Je me levai impétueusement. Walter avait disparu, la mer d’opale brillait à mes pieds, et l’aurore boréale dessinait un arc-en-ciel immense au-dessus de moi. Nasias, assis à quelque distance, fumait réellement sa pipe, et j’entendais distinctement la voix de Laura et les notes de son piano. Ce mélange de rêve et de veille me tourmenta une partie de la nuit. La voix de Laura, si douce dans mon souvenir, prenait en ce moment une réalité choquante, car Laura ne savait guère chanter, et elle avait un petit blaisement enfantin qui rendait comique la musique sérieuse. Ce n’est que dans le cristal que sa parole se dégageait de ce défaut. Impatienté, je me mis à la fenêtre de ma chambre et lui criai à travers le jardin de ne pas écorcher la romance du Saule. Elle n’en tint compte, et de dépit je me recouchai sur mon lit d’amiante, où, en me bouchant les oreilles, je parvins enfin à m’endormir.

Quand je m’éveillai, au grand jour, je vis que Nasias avait travaillé sans désemparer et que notre cordage de racines avait atteint la longueur convenable.
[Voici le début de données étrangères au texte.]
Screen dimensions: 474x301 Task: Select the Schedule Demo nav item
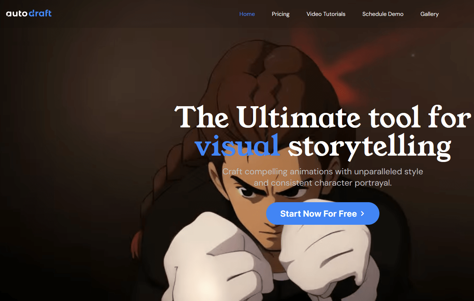(383, 14)
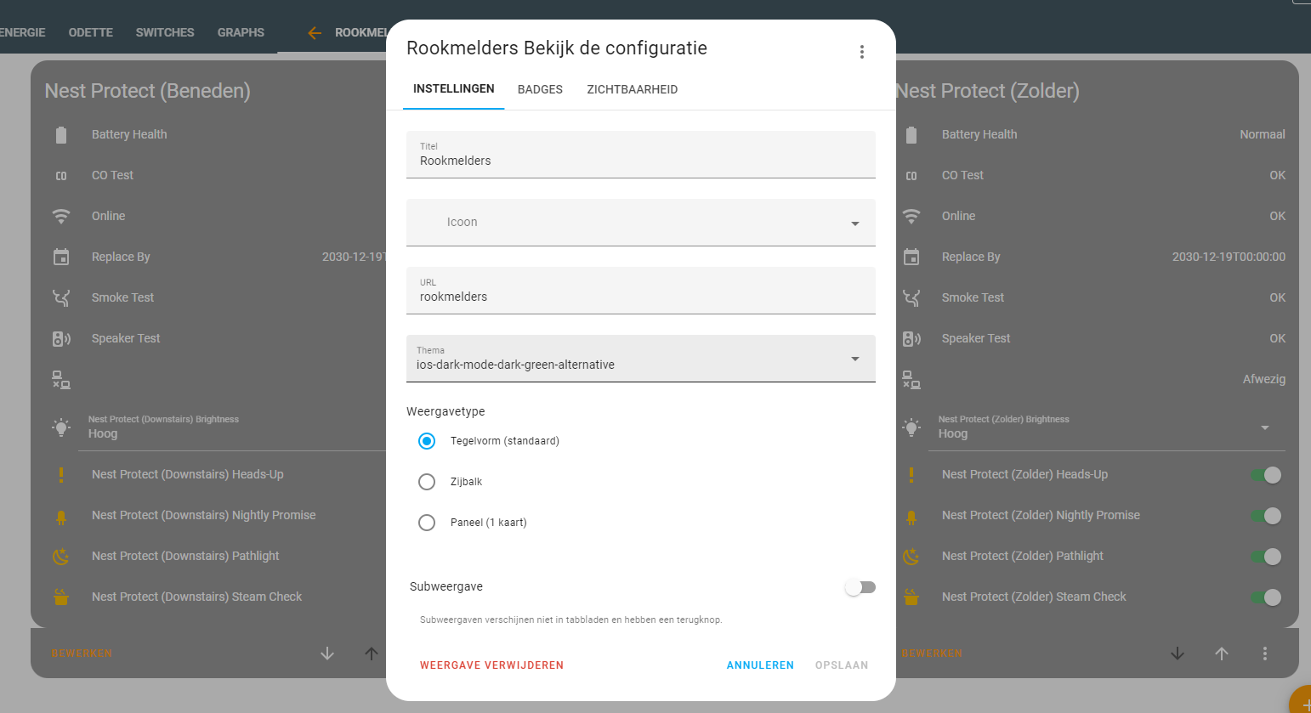Turn on the Subweergave switch
The image size is (1311, 713).
(x=860, y=586)
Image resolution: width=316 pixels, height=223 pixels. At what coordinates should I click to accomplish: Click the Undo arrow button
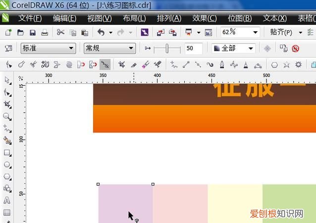tap(101, 33)
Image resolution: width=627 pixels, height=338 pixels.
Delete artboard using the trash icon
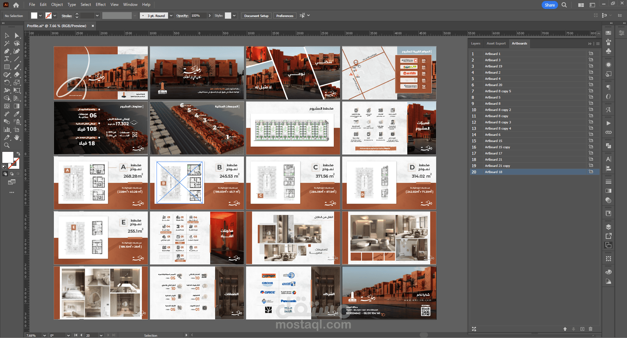click(590, 329)
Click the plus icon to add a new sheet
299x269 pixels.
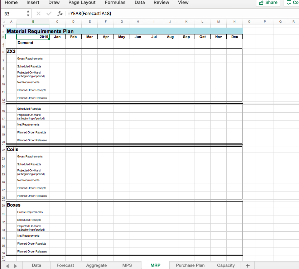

Je l’aidai à l’attacher solidement, et voulus en faire l’épreuve le premier. Je descendis sans encombre, m’aidant des pieds quand je pus rencontrer quelque saillie de lave. J’arrivai ainsi à une petite plate-forme que la corde ne dépassait point assez pour qu’il ne fût pas nécessaire de la tirer à soi afin de la rattacher de nouveau. En me penchant sur le bord, je vis au-dessous de moi un tas de cendres blanches comme de la neige, et je n’hésitai pas à m’y laisser choir. Cette cendre était si friable, que j’y disparus tout entier ; mais, en me secouant, j’en sortis sain et sauf, et je criai à mon oncle de faire comme moi.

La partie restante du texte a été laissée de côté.